Ces affaires interviennent alors que la famille Bolloré s’est déjà déployée dans les médias. Après une large et rapide offensive en France, elle négocie actuellement le rachat de l’entreprise sud-africaine MultiChoice, qui, s’il abouti, fera changer d’échelle le groupe Canal+, déjà présent dans une quinzaine de pays d’Afrique francophone et qui pourrait devenir son navire amiral. Une fois de plus, l’Afrique sera donc au cœur de son expansion financière.

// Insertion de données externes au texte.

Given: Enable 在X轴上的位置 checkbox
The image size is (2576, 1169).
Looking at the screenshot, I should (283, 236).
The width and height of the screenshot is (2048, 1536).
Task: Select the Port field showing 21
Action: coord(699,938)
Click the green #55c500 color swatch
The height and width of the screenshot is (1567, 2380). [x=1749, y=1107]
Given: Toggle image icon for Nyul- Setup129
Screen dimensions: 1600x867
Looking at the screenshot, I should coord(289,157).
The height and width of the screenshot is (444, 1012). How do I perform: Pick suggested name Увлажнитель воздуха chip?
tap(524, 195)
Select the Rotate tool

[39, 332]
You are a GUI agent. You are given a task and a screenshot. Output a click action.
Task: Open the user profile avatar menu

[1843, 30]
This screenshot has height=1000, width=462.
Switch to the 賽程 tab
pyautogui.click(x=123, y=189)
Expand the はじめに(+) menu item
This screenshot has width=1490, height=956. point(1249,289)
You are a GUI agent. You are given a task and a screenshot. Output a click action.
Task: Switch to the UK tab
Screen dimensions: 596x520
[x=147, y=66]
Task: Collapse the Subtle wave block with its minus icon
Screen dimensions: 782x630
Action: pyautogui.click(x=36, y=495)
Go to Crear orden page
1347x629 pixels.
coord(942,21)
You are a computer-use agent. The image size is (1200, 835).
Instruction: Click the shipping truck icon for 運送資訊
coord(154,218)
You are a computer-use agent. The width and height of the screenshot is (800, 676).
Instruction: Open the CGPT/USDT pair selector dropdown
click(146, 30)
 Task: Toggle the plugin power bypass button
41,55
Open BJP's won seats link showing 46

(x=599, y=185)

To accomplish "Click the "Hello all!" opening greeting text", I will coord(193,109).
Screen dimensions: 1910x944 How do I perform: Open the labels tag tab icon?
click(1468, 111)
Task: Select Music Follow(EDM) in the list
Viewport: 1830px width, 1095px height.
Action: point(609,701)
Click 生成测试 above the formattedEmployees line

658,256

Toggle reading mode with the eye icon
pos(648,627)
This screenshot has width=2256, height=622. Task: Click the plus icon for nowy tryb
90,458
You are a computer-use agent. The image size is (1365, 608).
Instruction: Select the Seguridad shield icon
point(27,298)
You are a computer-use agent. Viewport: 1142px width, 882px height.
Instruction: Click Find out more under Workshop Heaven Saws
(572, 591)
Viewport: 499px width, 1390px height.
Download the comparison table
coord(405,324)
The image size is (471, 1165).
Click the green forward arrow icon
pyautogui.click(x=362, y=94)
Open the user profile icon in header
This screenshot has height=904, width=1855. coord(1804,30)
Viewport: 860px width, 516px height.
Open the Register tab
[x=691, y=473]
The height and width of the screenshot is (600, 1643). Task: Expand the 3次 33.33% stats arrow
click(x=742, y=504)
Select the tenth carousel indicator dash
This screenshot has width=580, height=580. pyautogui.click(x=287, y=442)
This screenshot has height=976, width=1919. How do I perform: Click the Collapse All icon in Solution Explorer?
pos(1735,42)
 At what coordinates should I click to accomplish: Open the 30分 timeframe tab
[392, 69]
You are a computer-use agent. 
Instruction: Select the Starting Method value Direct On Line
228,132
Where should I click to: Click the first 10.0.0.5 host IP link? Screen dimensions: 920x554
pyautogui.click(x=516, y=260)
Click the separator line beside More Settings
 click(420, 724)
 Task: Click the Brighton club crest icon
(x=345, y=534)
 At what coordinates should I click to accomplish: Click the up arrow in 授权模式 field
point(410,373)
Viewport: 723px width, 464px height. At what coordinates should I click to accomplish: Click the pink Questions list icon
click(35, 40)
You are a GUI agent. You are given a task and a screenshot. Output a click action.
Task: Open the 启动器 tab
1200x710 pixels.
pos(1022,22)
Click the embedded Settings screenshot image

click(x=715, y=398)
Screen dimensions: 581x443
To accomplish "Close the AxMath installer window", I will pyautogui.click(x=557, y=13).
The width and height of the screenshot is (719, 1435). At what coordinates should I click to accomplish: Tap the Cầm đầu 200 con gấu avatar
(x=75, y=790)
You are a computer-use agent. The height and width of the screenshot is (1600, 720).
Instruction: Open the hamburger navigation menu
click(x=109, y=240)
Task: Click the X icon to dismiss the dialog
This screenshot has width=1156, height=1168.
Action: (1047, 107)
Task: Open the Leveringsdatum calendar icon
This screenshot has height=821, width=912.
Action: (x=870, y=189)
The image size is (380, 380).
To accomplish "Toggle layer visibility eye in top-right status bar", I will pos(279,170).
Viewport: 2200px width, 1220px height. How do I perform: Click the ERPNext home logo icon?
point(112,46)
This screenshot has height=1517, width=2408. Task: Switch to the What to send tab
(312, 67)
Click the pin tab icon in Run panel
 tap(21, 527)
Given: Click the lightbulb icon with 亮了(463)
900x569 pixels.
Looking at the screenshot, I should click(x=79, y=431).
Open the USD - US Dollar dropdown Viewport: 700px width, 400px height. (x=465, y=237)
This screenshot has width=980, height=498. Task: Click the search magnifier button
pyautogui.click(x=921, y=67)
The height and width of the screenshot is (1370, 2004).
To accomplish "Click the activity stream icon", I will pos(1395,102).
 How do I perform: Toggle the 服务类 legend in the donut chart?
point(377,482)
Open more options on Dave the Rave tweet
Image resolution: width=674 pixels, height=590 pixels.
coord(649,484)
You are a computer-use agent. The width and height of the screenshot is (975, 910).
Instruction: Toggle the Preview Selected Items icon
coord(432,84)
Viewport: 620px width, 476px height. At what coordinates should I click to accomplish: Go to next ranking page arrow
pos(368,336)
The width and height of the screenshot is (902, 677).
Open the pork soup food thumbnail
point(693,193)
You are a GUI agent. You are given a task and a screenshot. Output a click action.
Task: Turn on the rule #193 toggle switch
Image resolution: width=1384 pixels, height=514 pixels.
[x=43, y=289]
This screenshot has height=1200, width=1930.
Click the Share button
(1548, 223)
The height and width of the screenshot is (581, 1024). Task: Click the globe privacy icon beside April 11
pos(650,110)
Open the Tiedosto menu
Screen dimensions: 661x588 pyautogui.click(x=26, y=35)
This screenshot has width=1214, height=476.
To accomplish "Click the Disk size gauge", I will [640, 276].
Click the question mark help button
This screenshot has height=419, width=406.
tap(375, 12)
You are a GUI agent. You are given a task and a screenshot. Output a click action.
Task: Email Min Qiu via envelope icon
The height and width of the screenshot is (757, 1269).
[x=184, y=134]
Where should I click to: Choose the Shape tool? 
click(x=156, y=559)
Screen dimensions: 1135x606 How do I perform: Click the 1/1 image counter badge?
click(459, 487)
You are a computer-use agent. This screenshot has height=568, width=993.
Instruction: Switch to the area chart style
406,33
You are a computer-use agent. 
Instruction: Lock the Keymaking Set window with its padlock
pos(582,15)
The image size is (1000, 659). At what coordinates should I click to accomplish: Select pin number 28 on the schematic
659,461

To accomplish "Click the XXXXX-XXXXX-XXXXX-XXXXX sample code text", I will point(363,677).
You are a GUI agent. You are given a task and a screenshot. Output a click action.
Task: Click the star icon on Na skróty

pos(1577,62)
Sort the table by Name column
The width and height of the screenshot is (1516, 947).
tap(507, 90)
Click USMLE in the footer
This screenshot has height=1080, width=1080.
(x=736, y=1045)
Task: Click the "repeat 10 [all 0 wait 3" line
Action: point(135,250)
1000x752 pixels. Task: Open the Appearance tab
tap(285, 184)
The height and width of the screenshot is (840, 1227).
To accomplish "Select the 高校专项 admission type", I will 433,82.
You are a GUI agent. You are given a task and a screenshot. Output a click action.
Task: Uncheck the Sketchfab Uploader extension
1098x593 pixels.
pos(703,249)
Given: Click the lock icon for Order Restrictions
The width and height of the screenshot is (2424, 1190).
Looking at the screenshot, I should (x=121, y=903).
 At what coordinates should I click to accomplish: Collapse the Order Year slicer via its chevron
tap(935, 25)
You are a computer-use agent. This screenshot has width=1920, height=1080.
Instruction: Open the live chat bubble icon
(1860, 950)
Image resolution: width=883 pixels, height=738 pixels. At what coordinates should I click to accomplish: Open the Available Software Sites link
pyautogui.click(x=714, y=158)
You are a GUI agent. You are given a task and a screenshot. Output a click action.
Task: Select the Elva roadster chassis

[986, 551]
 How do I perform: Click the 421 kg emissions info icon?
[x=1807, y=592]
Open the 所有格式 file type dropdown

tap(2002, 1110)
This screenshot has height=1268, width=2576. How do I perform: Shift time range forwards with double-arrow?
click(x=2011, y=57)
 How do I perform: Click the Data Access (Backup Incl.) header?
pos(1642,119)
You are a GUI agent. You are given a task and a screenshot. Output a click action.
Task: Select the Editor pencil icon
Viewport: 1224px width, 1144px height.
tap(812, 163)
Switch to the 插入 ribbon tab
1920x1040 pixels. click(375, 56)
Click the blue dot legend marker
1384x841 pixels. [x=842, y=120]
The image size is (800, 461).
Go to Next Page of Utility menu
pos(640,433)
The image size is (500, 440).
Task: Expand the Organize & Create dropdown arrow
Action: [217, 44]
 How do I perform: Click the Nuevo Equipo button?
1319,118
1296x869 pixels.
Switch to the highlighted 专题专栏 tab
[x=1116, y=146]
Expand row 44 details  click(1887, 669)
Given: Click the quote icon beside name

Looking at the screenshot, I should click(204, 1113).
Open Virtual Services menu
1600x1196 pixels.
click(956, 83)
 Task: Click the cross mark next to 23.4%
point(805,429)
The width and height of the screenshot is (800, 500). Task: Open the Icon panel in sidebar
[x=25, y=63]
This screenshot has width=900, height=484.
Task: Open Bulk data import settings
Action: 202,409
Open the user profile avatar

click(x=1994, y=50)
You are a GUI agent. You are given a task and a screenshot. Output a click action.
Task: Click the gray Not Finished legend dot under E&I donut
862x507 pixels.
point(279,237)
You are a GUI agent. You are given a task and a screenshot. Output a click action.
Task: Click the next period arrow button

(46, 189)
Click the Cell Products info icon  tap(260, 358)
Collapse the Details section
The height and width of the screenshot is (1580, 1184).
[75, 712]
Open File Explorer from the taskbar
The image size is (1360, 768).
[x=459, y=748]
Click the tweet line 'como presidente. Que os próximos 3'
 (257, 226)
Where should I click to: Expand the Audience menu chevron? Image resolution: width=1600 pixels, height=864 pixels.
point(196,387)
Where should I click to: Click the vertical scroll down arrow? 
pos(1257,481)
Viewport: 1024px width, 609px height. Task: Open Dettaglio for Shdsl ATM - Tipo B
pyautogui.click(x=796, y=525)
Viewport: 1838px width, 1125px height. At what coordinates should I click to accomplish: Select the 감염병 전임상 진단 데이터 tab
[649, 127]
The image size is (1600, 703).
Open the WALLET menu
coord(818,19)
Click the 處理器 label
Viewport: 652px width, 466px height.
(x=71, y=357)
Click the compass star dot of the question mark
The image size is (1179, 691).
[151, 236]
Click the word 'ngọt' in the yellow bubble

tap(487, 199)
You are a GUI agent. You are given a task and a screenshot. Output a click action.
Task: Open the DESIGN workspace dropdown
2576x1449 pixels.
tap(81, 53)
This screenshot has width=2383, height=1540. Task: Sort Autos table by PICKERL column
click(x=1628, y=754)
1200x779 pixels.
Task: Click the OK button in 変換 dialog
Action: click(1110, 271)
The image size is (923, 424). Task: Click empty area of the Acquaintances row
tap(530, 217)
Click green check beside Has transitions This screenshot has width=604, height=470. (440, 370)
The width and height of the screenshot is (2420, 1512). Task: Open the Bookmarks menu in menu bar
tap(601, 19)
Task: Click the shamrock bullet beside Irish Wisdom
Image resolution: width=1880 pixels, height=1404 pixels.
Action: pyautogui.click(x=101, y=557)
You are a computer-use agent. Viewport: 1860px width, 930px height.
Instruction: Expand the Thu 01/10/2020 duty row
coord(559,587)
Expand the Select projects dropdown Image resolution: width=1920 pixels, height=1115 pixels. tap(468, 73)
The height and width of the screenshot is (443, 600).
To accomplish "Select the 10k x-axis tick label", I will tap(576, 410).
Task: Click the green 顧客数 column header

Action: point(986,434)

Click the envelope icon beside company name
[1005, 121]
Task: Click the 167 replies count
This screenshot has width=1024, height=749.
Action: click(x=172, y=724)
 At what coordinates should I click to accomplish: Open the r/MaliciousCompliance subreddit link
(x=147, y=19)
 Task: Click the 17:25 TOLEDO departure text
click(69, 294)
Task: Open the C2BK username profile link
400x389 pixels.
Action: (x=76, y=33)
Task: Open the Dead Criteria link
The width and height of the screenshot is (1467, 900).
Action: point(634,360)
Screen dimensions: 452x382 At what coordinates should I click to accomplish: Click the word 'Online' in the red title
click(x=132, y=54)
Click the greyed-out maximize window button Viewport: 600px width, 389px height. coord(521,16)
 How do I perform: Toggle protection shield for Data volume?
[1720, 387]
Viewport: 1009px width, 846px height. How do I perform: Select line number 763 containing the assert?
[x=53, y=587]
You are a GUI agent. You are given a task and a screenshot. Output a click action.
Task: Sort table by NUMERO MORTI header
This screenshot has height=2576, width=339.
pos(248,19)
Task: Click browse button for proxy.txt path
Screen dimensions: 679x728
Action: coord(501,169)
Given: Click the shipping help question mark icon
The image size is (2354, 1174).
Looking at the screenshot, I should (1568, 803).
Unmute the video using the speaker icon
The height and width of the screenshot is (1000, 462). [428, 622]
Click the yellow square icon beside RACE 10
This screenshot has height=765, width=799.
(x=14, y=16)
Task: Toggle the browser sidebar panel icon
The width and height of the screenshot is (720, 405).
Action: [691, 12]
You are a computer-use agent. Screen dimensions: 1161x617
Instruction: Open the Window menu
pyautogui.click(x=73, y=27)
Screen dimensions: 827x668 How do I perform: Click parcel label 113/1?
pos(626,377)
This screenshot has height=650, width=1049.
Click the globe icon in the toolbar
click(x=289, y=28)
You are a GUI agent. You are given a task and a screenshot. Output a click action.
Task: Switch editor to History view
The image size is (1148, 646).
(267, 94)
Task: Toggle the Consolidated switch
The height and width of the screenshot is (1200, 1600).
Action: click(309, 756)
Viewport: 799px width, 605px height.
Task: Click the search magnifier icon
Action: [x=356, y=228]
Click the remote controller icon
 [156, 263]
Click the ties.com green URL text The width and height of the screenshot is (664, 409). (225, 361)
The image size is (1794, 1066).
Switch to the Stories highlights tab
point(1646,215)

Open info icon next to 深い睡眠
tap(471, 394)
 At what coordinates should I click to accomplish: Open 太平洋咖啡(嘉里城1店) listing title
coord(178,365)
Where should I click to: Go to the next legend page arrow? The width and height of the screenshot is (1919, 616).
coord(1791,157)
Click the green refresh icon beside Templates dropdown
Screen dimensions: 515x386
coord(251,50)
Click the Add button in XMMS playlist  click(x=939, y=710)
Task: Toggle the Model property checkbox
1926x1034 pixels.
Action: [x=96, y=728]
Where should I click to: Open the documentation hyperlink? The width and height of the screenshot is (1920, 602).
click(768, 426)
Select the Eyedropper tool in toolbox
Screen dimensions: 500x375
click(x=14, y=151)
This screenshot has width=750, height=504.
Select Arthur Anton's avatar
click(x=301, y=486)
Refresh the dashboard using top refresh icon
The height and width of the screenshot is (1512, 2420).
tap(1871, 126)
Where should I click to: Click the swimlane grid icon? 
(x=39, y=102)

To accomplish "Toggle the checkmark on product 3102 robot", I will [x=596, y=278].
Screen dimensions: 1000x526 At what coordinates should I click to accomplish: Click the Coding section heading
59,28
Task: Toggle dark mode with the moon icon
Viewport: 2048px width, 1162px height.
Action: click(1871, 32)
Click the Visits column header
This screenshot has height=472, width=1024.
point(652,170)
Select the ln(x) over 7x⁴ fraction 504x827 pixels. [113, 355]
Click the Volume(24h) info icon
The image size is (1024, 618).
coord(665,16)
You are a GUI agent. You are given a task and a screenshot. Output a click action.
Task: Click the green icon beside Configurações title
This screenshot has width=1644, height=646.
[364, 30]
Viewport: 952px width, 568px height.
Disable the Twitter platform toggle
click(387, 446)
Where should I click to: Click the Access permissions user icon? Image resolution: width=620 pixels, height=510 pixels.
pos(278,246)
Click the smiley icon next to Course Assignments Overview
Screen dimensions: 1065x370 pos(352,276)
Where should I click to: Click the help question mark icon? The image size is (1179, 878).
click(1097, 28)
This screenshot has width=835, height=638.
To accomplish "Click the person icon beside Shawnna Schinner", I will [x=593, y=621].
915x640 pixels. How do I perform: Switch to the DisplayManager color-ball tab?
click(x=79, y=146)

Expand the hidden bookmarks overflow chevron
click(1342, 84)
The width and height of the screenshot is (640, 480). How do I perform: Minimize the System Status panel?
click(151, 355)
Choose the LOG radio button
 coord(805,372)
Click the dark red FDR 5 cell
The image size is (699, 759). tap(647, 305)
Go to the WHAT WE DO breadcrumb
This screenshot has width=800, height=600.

Le rapport rappelle quelques chiffres pour Canal+, le continent représente 8 millions d’abonnés (9,8 millions en France), soit «près du tiers du total de ses abonnés à travers le monde». En 2023, son chiffre d’affaires sur le continent atteint 850 millions d’euros.
Avec l’acquisition de MultiChoice, Canal+ récupérerait 20,9 millions d’abonnés (ce qui doublerait son nombre actuel au niveau mondial) et son chiffre d’affaires devrait bondir de 45 % ». Essentiellement présente en Afrique anglophone et lusophone, la plateforme sud-africaine offrirait à Canal+ une «complémentarité presque parfaite».
Vincent Bolloré et ses héritiers n’ont donc pas abandonné l’Afrique, bien au contraire. Le fait que son déploiement se déroule désormais dans le secteur culturel et des médias est inquiétant: va-t-il se servir de ces plateformes pour, comme en France, diffuser son projet politico-religieux? Et comment résister aux offensives de Bolloré, en Afrique comme ailleurs? «Pour se mobiliser contre le système Bolloré, il faut en comprendre les rouages: son intégration dans les sphères économiques et politiques, ses méthodes brutales, ses moyens financiers redoutables, son influence démesurée», conclut le rapport.